You'll have to use your own judgement on substituting for alcohol in recipes. Sweet recipes will require different substitutions than savory. Amounts will also make a difference. You wouldn't want to use a quarter cup of almond extract (which also contains alcohol) to replace the same amount of Amaretto liqueur. Remember, the final product will not be exactly the same, but it should still be tasty.
Look at the main ingredients of your recipe. Usually the main liquid ingredient can be increased to make up a small amount of an alcoholic ingredient you leave out. If the amount is less than a tablespoon, it can probably be omitted completely without any replacement.
Any variety of juices and/or tomato juice can often be substituted in marinades. The acidic component of the juice replaces the alcohol in breaking down the fibers in meat and making it more tender.
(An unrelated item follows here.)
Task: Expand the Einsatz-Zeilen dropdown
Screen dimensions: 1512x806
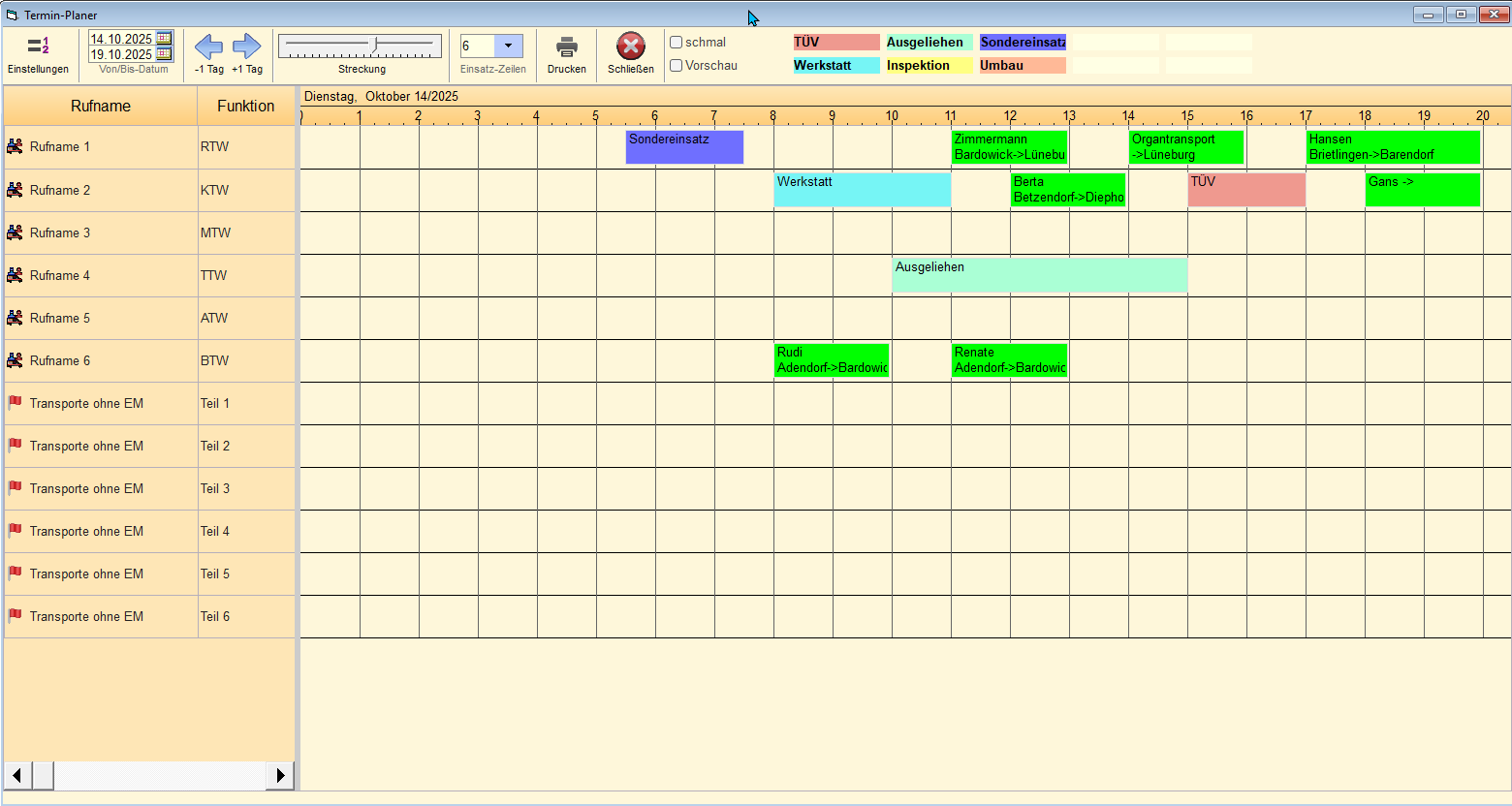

Extracts, flavorings, syrups and juices can be substituted for flavor-based liquors and liqueurs. They will usually need to be diluted. Remember that extracts contain alcohol, too. If a large amount of an extract is called for, be safe and buy alcohol-free extracts at a specialty store such as Whole Foods or Central Market (Frontier brand). They are manufactured using glycerin instead of alcohol.
Non-alcoholic wine or wine vinegar can be substituted for wine. Use non-alcoholic wines over cooking wine or sherry. The cooking wines and sherries are loaded with sodium which detracts from flavor and adds a salty flavor to the food. Tomato sauce or juice combined with Worcestershire sauce or soy sauce can work as a substitute for many robust liquors.
If the alcoholic ingredient in the recipe is intended to be the main flavor, find another recipe. It just will taste too different if you eliminate the alcohol.